== Directions ==
Copy the data verbatim, starting at the line that contains "coordinates (516, 102)." and ending at the line that contains "The height and width of the screenshot is (1288, 2576).", with both of those lines included.

(begin)

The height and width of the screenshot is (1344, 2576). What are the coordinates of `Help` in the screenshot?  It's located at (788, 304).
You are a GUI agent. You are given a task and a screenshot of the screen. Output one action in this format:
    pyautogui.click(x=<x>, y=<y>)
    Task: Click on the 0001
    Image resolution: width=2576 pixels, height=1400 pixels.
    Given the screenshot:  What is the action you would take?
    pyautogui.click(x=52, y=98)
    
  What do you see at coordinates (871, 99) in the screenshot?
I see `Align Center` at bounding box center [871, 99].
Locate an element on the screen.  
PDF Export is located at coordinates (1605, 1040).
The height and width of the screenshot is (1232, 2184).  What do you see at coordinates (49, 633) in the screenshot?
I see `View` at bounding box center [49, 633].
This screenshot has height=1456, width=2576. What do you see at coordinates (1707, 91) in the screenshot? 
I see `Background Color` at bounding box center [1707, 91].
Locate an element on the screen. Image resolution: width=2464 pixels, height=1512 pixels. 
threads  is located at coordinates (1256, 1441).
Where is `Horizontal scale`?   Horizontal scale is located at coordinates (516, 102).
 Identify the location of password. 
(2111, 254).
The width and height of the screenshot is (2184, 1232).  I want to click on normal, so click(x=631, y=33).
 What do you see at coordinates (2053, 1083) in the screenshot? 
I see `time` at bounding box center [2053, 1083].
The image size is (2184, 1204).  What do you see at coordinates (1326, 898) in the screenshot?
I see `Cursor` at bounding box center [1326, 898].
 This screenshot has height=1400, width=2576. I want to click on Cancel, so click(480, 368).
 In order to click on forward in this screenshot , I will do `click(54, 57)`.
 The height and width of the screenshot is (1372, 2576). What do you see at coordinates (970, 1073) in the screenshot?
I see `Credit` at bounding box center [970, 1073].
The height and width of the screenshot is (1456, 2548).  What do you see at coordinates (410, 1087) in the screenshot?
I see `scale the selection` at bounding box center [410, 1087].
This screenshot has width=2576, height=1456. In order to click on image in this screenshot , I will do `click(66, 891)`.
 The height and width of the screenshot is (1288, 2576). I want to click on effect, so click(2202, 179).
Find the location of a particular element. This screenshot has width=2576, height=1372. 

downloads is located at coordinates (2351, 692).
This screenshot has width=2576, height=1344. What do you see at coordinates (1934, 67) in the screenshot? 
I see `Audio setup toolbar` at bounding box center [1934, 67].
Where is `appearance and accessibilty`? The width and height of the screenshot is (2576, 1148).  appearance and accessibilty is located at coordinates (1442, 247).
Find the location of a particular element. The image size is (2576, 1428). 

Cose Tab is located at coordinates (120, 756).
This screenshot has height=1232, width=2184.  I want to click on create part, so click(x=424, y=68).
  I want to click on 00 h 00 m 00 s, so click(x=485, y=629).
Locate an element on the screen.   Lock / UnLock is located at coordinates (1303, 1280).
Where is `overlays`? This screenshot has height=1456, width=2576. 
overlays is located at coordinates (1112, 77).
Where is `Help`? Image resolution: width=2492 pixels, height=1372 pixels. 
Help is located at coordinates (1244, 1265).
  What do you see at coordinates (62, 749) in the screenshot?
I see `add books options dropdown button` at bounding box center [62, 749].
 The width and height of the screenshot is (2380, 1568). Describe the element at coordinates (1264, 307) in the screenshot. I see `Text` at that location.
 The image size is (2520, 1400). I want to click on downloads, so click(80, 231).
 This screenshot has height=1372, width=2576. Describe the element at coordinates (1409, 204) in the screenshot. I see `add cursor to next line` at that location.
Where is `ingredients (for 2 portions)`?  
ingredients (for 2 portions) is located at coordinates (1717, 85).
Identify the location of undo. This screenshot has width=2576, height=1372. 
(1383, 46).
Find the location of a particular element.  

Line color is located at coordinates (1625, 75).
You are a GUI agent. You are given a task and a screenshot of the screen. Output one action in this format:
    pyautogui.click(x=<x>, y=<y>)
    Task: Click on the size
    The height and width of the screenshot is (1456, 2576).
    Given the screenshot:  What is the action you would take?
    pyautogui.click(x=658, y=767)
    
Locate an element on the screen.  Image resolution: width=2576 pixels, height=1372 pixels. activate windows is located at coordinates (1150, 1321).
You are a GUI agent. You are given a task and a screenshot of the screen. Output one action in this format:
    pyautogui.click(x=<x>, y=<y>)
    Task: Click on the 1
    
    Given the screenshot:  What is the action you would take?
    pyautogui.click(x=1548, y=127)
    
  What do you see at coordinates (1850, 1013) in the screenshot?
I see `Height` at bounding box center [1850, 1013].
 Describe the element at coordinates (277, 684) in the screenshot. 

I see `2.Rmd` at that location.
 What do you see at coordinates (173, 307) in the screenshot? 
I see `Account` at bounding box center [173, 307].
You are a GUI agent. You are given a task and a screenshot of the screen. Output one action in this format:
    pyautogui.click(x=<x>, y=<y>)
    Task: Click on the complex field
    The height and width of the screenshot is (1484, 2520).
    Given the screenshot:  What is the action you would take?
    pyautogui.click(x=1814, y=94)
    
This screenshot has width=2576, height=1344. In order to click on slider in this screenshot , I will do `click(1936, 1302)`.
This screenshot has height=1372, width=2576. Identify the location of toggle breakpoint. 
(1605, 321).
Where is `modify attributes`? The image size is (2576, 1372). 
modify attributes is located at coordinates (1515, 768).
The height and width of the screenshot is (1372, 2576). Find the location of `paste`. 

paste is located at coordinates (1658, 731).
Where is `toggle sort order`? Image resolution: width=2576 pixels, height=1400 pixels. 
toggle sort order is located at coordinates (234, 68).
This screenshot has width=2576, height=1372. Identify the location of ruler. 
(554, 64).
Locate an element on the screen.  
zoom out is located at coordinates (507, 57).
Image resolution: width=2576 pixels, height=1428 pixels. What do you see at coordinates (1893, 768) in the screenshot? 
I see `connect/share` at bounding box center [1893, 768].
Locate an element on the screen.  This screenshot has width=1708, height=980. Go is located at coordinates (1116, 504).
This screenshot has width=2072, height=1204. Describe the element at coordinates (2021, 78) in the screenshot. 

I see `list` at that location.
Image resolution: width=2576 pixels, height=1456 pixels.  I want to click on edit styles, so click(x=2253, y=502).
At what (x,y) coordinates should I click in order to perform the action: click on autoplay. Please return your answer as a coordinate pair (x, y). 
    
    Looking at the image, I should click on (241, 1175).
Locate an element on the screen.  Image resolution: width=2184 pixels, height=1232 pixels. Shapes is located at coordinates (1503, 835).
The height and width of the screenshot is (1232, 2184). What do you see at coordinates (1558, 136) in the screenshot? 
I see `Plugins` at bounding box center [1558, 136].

(end)

== Full output ==
Where is `Horizontal scale`?   Horizontal scale is located at coordinates (516, 102).
 Identify the location of password. 
(2111, 254).
The width and height of the screenshot is (2184, 1232).  I want to click on normal, so click(x=631, y=33).
 What do you see at coordinates (2053, 1083) in the screenshot? 
I see `time` at bounding box center [2053, 1083].
The image size is (2184, 1204).  What do you see at coordinates (1326, 898) in the screenshot?
I see `Cursor` at bounding box center [1326, 898].
 This screenshot has height=1400, width=2576. I want to click on Cancel, so click(480, 368).
 In order to click on forward in this screenshot , I will do `click(54, 57)`.
 The height and width of the screenshot is (1372, 2576). What do you see at coordinates (970, 1073) in the screenshot?
I see `Credit` at bounding box center [970, 1073].
The height and width of the screenshot is (1456, 2548).  What do you see at coordinates (410, 1087) in the screenshot?
I see `scale the selection` at bounding box center [410, 1087].
This screenshot has width=2576, height=1456. In order to click on image in this screenshot , I will do `click(66, 891)`.
 The height and width of the screenshot is (1288, 2576). I want to click on effect, so click(2202, 179).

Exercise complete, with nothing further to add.